*TASK DIRECTIONS*: Below are the records. Count the lines containing the string "computer", and reply with the number alone.

(Dataset entries)
^^^^^^^^

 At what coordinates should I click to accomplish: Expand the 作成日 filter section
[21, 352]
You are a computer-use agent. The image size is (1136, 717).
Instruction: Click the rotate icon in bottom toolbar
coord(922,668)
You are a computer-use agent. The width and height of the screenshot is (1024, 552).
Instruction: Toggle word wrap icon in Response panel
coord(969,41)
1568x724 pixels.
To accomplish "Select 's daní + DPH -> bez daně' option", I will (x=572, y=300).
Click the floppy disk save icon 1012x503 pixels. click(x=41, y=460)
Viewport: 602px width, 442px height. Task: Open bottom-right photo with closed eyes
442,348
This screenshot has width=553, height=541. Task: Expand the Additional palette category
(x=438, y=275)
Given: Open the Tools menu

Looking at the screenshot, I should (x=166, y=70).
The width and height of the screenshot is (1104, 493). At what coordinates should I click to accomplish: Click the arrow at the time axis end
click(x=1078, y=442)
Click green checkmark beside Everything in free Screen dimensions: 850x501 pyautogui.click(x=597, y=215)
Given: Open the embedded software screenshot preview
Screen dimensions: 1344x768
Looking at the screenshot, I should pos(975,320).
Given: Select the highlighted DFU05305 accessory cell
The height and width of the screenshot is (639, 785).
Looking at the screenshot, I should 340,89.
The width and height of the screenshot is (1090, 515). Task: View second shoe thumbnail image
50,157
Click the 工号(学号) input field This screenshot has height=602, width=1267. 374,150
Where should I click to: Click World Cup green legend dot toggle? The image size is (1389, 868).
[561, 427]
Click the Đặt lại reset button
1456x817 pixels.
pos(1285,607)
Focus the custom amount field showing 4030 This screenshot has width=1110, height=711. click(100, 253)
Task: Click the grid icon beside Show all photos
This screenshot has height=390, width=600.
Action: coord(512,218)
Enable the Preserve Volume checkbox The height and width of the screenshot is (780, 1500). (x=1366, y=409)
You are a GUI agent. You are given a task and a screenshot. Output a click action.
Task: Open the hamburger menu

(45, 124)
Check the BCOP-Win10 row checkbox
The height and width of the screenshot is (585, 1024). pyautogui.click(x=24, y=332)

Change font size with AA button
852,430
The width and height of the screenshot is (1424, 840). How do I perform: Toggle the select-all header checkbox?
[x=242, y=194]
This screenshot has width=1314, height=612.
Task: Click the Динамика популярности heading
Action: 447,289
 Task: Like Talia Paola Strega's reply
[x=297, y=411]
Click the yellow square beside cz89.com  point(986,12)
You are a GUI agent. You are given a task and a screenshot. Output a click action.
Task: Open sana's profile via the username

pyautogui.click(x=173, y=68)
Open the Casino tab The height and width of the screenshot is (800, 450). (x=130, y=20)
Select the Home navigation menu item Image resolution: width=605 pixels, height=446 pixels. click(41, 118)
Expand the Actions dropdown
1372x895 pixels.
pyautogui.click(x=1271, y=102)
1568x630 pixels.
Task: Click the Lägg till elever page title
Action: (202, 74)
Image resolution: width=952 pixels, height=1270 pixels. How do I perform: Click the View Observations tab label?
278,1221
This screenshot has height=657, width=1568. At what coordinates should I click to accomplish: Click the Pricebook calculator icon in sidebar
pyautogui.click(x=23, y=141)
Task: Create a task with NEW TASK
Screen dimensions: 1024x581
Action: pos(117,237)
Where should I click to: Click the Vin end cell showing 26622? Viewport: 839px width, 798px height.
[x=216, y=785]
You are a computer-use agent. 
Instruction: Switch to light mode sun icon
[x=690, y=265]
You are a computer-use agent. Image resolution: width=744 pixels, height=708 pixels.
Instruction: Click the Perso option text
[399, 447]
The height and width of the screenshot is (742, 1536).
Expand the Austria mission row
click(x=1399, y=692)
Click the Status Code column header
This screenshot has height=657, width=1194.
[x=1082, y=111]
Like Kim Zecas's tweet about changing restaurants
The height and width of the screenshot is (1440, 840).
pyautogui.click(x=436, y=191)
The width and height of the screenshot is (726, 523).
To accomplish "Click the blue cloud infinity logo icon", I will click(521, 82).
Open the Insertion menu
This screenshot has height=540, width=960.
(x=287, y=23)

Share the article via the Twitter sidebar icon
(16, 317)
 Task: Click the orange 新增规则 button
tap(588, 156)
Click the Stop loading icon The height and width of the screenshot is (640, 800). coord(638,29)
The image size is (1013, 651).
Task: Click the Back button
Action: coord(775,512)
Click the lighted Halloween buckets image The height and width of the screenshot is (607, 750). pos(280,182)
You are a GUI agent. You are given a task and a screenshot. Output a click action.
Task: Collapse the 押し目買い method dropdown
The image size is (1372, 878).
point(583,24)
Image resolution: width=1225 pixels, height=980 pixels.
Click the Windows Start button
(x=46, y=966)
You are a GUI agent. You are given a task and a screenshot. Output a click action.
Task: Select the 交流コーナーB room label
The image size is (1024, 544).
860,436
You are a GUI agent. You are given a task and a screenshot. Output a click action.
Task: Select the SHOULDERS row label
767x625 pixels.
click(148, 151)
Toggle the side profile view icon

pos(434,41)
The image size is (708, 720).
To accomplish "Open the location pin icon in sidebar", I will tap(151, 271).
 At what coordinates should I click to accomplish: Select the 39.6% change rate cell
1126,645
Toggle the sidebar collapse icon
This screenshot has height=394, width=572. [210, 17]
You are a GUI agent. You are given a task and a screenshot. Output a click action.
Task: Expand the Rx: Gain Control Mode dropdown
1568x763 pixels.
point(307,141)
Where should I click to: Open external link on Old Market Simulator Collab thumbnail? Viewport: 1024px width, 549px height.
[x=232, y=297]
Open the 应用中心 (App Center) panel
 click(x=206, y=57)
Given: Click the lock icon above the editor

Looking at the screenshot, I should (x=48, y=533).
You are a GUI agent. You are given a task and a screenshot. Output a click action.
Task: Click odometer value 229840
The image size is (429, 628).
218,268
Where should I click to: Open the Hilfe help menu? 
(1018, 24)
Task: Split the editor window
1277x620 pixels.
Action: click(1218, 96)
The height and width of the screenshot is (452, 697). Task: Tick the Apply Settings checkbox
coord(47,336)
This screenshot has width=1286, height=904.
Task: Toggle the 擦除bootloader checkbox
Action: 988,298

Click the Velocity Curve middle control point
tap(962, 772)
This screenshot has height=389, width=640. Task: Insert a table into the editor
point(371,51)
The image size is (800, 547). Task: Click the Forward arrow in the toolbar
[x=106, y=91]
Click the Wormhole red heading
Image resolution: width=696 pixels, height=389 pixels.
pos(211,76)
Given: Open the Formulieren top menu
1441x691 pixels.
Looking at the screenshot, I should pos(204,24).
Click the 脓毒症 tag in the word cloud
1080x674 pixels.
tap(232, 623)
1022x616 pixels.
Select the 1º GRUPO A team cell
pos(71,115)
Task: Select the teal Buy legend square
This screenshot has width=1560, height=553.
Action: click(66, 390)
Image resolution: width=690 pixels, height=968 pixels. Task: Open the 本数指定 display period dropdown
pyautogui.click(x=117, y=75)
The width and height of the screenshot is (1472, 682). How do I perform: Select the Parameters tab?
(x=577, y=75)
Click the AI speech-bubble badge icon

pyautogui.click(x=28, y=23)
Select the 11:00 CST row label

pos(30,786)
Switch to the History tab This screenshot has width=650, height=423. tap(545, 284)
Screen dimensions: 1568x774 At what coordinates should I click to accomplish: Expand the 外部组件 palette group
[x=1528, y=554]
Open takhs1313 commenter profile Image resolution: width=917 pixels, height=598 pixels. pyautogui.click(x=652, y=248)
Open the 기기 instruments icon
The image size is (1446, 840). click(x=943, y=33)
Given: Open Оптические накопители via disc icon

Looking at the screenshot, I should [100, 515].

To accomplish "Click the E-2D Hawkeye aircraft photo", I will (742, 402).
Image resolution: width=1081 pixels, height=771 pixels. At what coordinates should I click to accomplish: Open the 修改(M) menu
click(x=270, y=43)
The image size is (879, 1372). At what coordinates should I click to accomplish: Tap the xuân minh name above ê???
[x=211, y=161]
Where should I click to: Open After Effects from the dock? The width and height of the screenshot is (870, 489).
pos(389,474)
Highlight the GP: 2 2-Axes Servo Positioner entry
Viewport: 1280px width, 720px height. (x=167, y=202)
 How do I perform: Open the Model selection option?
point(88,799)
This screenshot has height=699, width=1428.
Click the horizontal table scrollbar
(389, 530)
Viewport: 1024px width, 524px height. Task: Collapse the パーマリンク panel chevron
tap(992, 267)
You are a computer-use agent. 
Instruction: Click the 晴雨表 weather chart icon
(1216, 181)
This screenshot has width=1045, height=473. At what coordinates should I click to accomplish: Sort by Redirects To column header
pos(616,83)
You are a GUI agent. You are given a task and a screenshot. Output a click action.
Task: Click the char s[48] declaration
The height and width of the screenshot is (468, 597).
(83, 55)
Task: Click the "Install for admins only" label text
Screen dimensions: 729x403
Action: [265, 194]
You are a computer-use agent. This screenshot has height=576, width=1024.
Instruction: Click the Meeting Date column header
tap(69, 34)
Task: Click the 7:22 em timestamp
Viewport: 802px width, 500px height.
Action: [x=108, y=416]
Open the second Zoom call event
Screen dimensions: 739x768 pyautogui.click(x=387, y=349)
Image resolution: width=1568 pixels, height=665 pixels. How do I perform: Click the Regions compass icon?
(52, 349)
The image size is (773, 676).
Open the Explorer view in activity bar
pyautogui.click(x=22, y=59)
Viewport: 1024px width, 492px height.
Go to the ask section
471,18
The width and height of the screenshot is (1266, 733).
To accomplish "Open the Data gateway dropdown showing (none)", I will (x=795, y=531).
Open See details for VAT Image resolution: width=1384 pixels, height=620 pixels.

^^^^^^^^

*SOLUTION TO THE PROBLEM*: 6